韓国LG系工場でスチレン漏出!吸うとどうなる?対処・治療法は?

時事問題

インド東部ビシャカパトナムにある韓国LG系の「LGポリマーズ・インディア」の化学工場で7日未明、有毒ガスが漏れ、地元民放NDTVによると子供を含む13人が死亡、200人超が病院に搬送された。1000人超がガスの影響を受けた可能性があるといい、犠牲者は増える恐れがある。

引用:JIJI.COM

別のニュースで、漏れ出た有毒ガスはスチレンを含むガスとのこと。スチレンは、ポリスチレン樹脂、合成ゴム、不飽和ポリエステル樹脂、AS 樹脂、合成樹脂塗料の原料です。断熱材などにも用いられています。微量なガスが空気中に溶け込んでいる可能性もあり、厚生労働省が規定した室内濃度指針値は0.05ppm以下となっており、もし高濃度の蒸気を吸入すると急性中毒を起こすおそれがあるといわれており、長期の暴露では頭痛や疲労感、吐き気、めまいなどの症状が現れます。厚生労働省の規定した濃度以下であれば基本的には毒性は認められないといわれていますが、今回インドで漏れ出た量とその濃度はどの程度であったのでしょうか?

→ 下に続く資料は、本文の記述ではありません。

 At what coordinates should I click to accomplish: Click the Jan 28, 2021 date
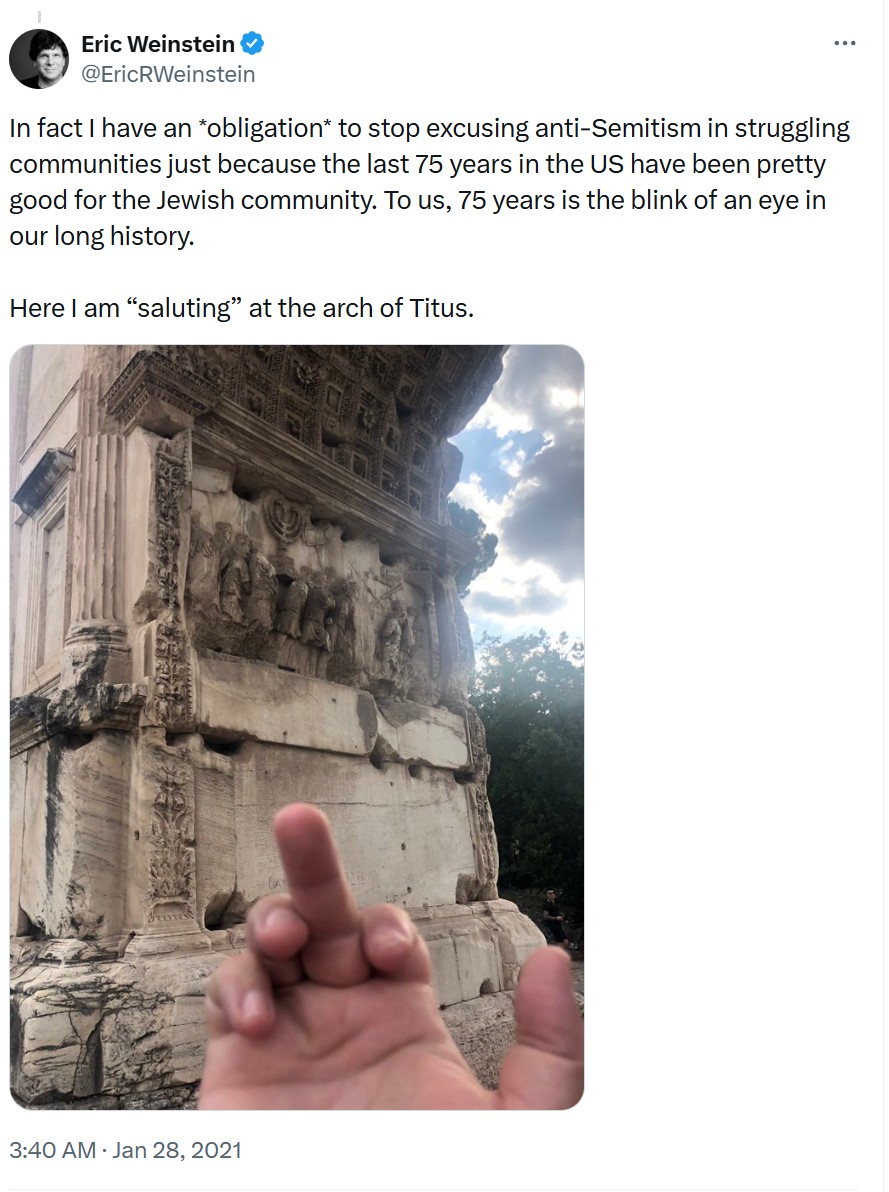click(176, 1150)
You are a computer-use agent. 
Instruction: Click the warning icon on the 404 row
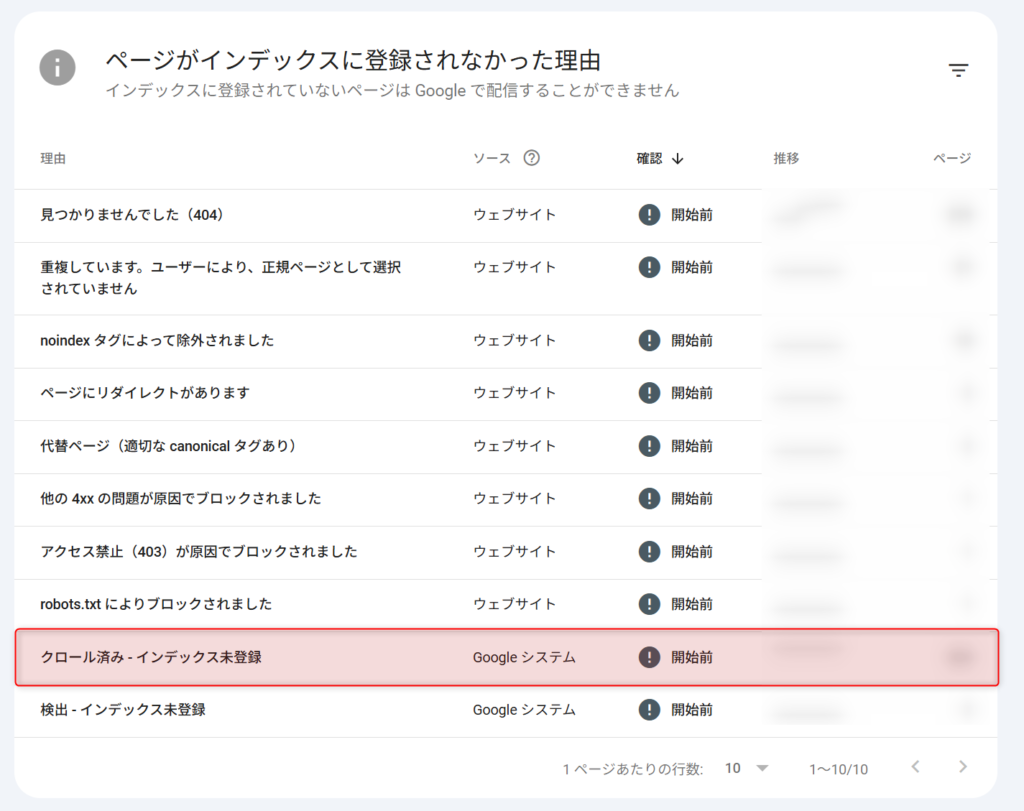point(649,214)
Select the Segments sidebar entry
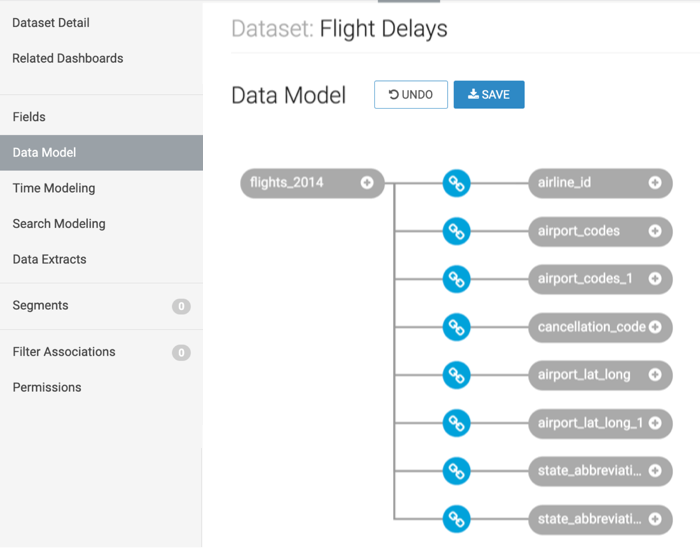 pyautogui.click(x=40, y=306)
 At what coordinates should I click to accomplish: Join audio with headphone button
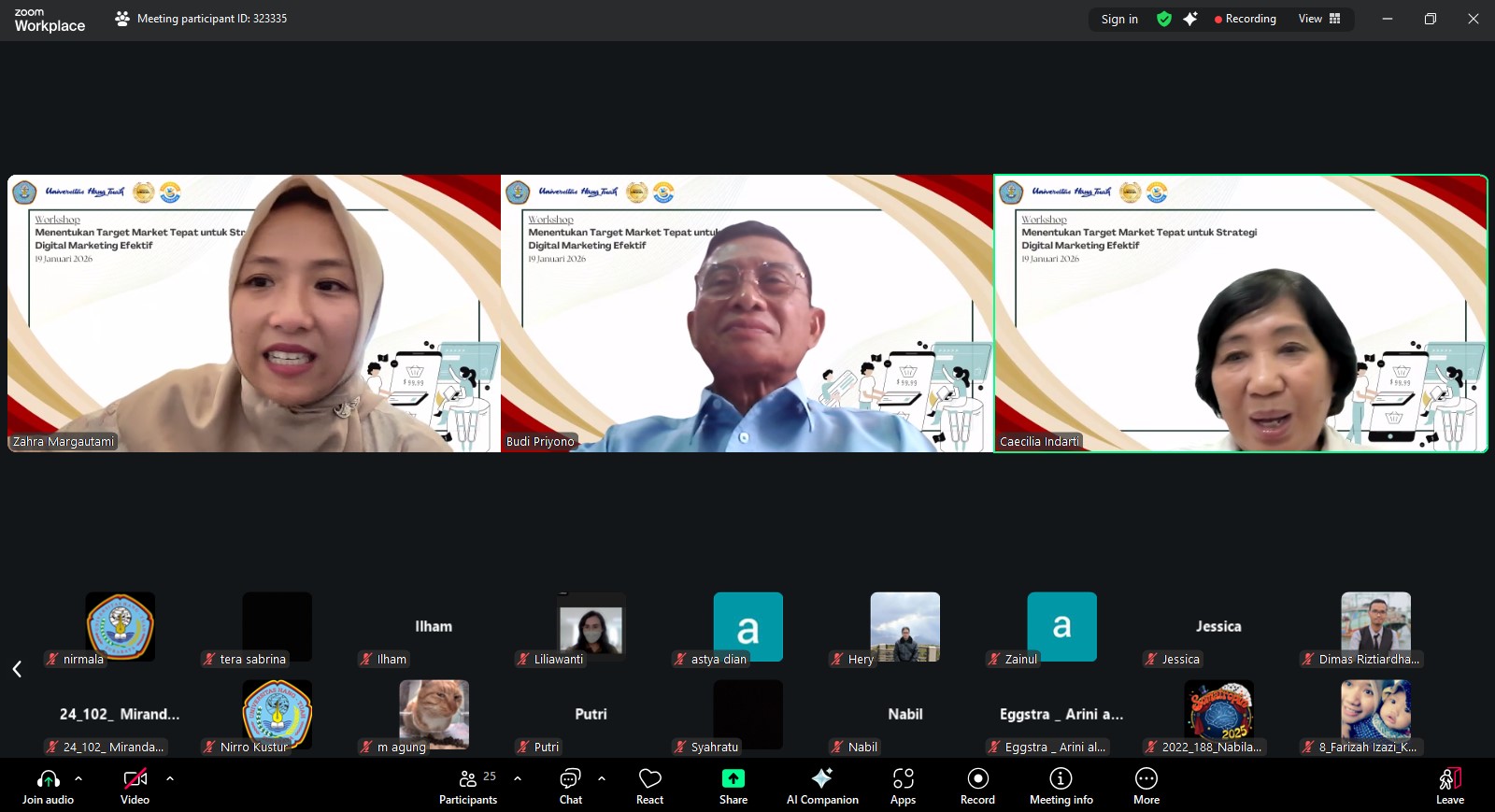[x=48, y=786]
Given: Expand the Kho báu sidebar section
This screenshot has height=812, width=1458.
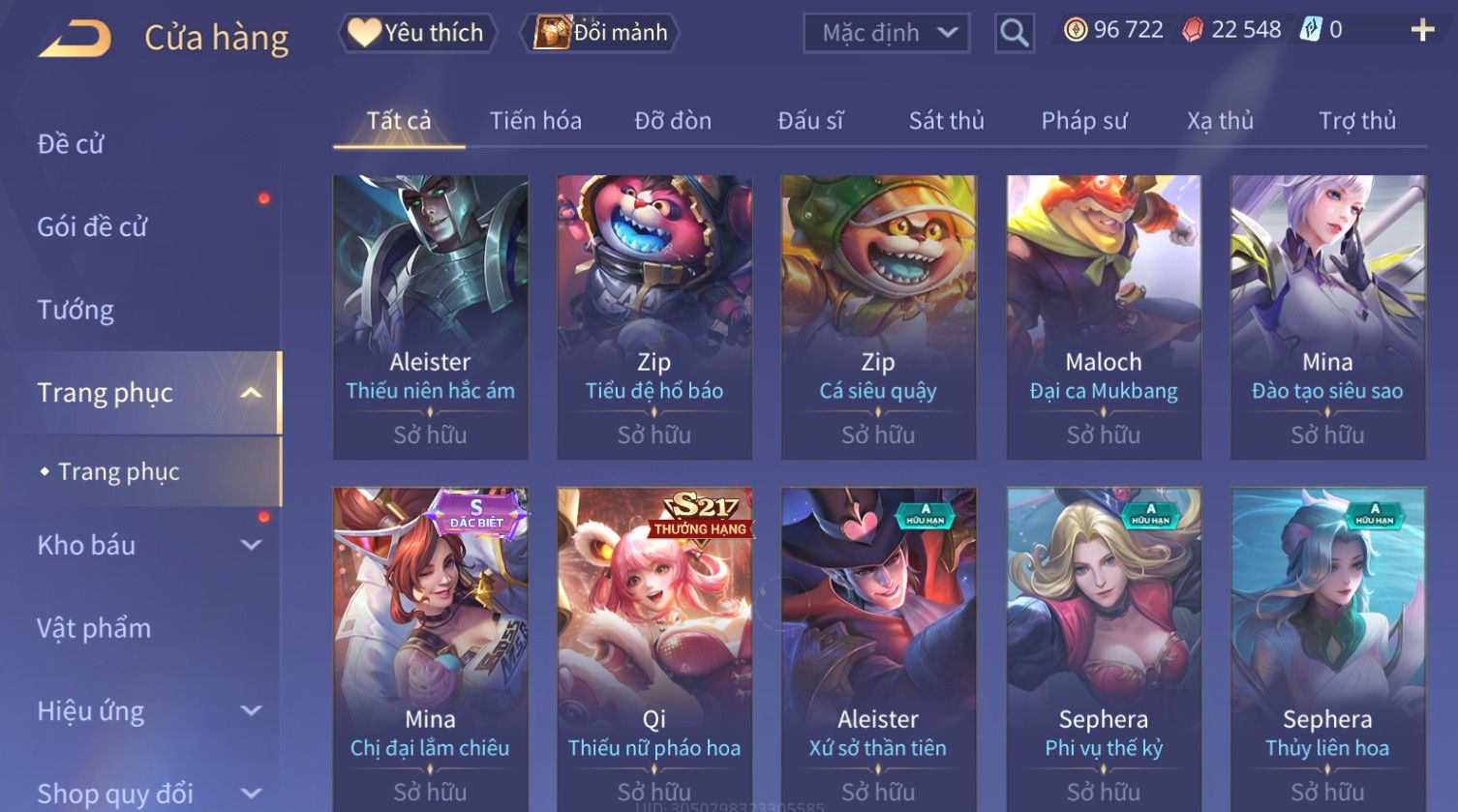Looking at the screenshot, I should coord(251,546).
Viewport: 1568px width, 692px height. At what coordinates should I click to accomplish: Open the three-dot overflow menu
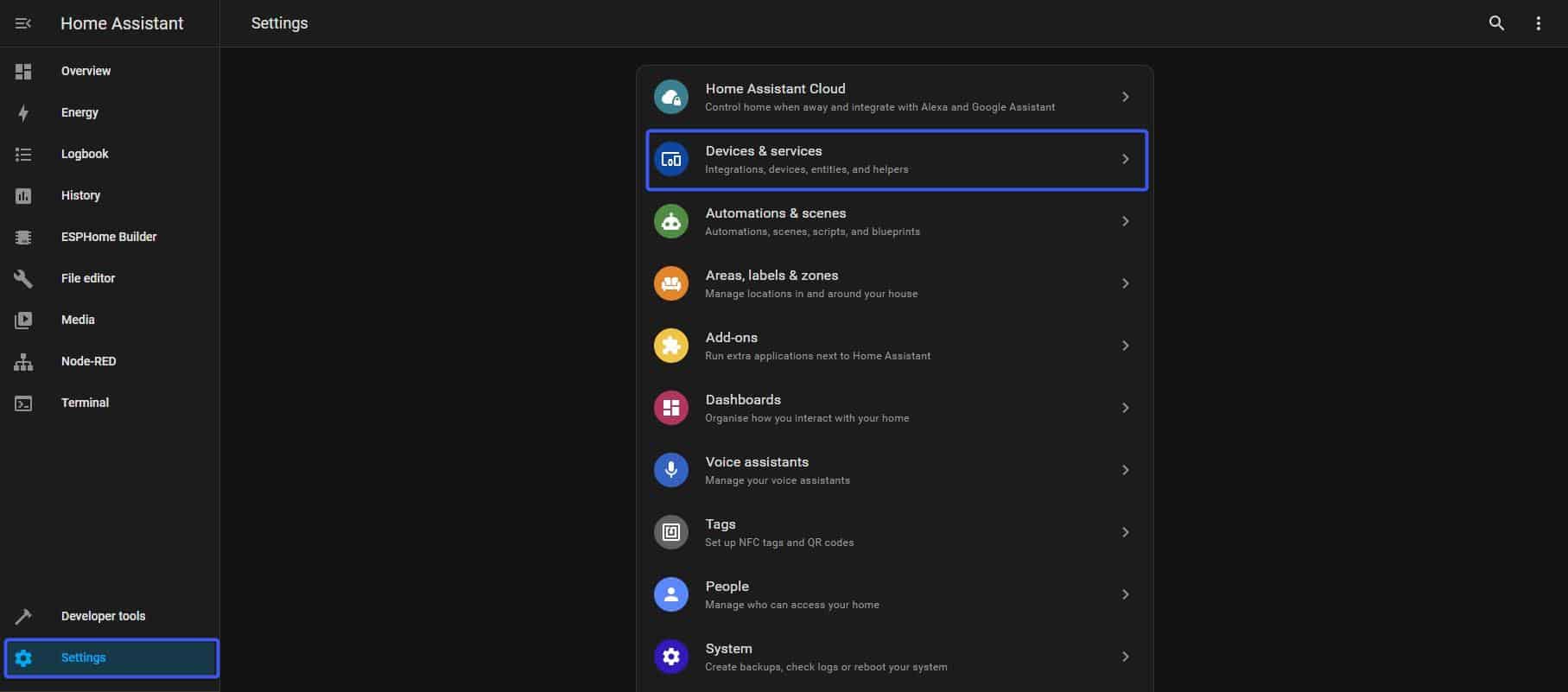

厚生労働省の「職場の安全サイト」の安全データシートでは、スチレンは蒸気を吸入すると急性毒性が生じる恐れがあるとしており、その場合には強い眼刺激・呼吸器への刺激のおそれがあると記載されています。また「長期又は反復ばく露による呼吸器系、神経系、血液系、肝臓の障害、飲み込み、気道に侵入すると生命に危険のおそれ」があるとしています。応急措置に関しては、吸入した場合には「空気の新鮮な場所に移動し、呼吸しやすい姿勢で休息させること。」としており、目に入って場合には「水で数分間、注意深く洗うこと。コンタクトレンズを容易に外せる場合には外して洗うこと。」となっています。

急性中毒の呼吸器症状は、喘息、肺水腫の症状を来すことがあります。またこれらの症状は吸引後時間が経ってから現れる場合が多く、速やかに入院の上安静を確保し、経過観察を行う必要があります。症状の増悪時には人工呼吸器も必要になることもあります。

ちなみに国内では、スチレンは妊娠や出産・授乳機能に影響のある化学物質として扱われており、「特定化学物質障害予防規則の措置対象物質」となっています。 これにより、女性労働基準規則において、特定化学物質障害予防規則の規定による作業環境測定の結果の評価により、第三管理区分に
区分された屋内作業場における業務が就業禁止の対象となっています。